Se facciamo attenzione al ruolo rilevante che la Madre del Signore continua a svolgere anche oggi nella Chiesa, possiamo dire che il Padre Chaminade è stato un profeta lungimirante. In Maria egli ha sempre nutrito una fiducia incrollabile, sostenuta sia dall’amore e dal sentimento che dalla fede nella missione che Dio le ha affidato. Questa disposizione interiore emerse ancora meglio negli ultimi anni della sua vita, amareggiati da prove dolorose causate da incomprensioni e malintesi di alcuni suoi religiosi sui quali egli aveva maggiormente contato. Ma egli ben sapeva che anche nei momenti difficili e nel fluttuare degli atteggiamenti umani, Dio non cambia mai i suoi piani provvidenziali. Pur condannato alla solitudine e al silenzio nei suoi ultimi anni, il Padre Chaminade continuò a credere nel carattere provvidenziale delle sue fondazioni e ad aiutarle con il suo profondo spirito di fede, con la sua preghiera e con il suo amore di padre e fondatore, con la rassegnazione convinta alle prove dolorose che il Signore aveva permesso. Chiuse gli occhi il 22 Gennaio 1850.

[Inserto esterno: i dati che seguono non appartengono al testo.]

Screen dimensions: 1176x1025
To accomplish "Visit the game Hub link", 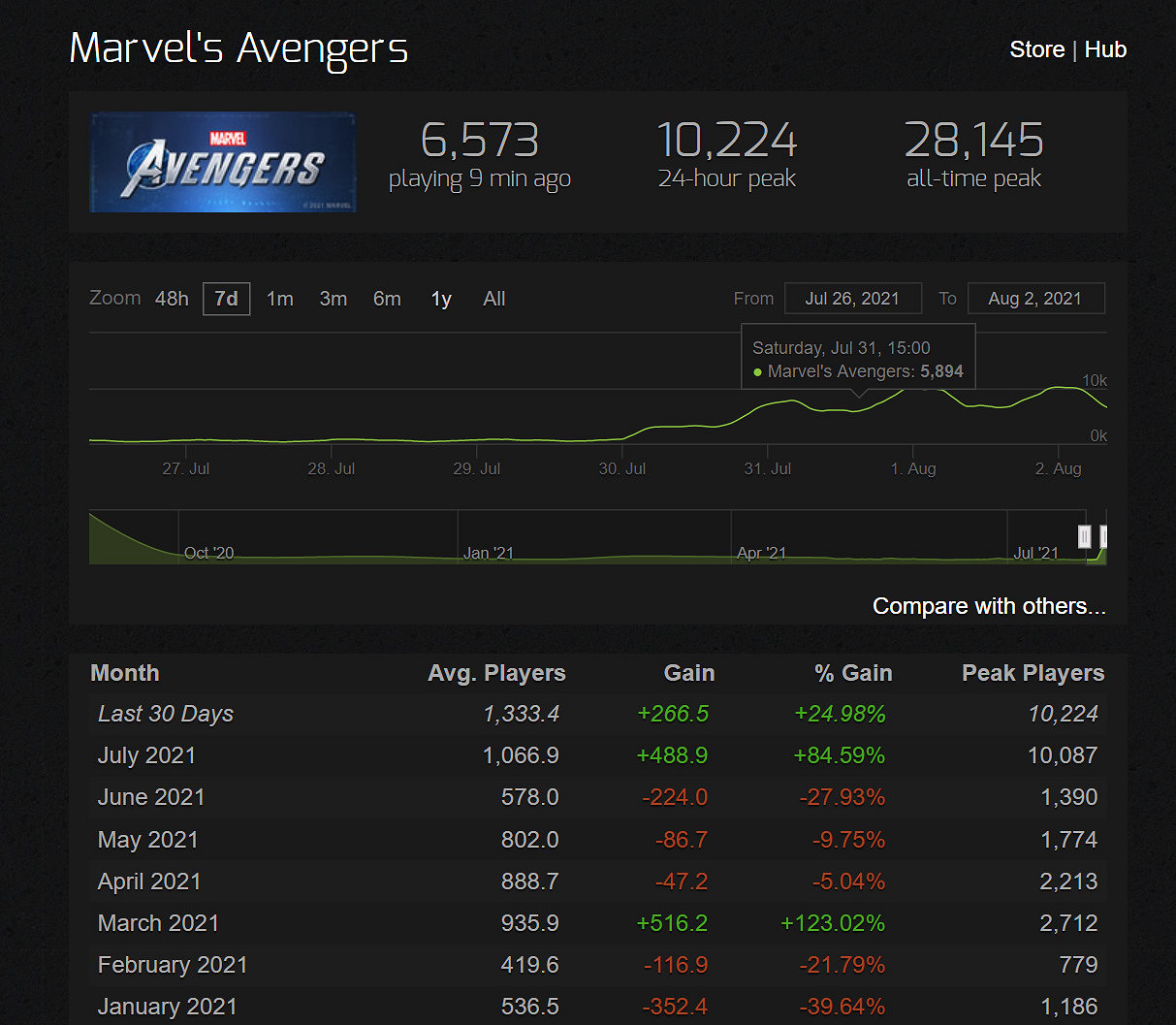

Un maestro determinato alla ricerca del volere di Dio
BLANCA JAMAR – Superiora Generale, Figlie di Maria Immacolata
Il nostro Fondatore, Padre Guillaume-Joseph Chaminade, si contraddistinse per un costante atteggiamento di apertura allo Spirito, che in ogni fase della sua vita gli permise di scoprire e di accogliere i segni che la volontà di Dio gli manifestava. La sua fu una ricerca inesorabile del volere di Dio. Essere sacerdote ed esercitare il ministero sacerdotale costituirono una risposta data con grande rischio durante il periodo del Terrore. Tuttavia l‘esperienza di deserto vissuta nei tre anni di esilio a Saragozza e di fronte al roveto ardente, la Vergine del Pilar, gli infiammò il cuore e lo rese disponibile a vivere la sua vocazione a partire dal dono lì ricevuto, il carisma marianista, conformemente ai bisogni del suo tempo, nova bella elegit Dominus. Nei cinquant’anni che trascorsero fra quel fecondo deserto e la sua morte, Padre Chaminade completò e concretizzò l’intuizione che ebbe a Saragozza: formare nel seno della Chiesa e al suo servizio una famiglia, la Famiglia Marianista.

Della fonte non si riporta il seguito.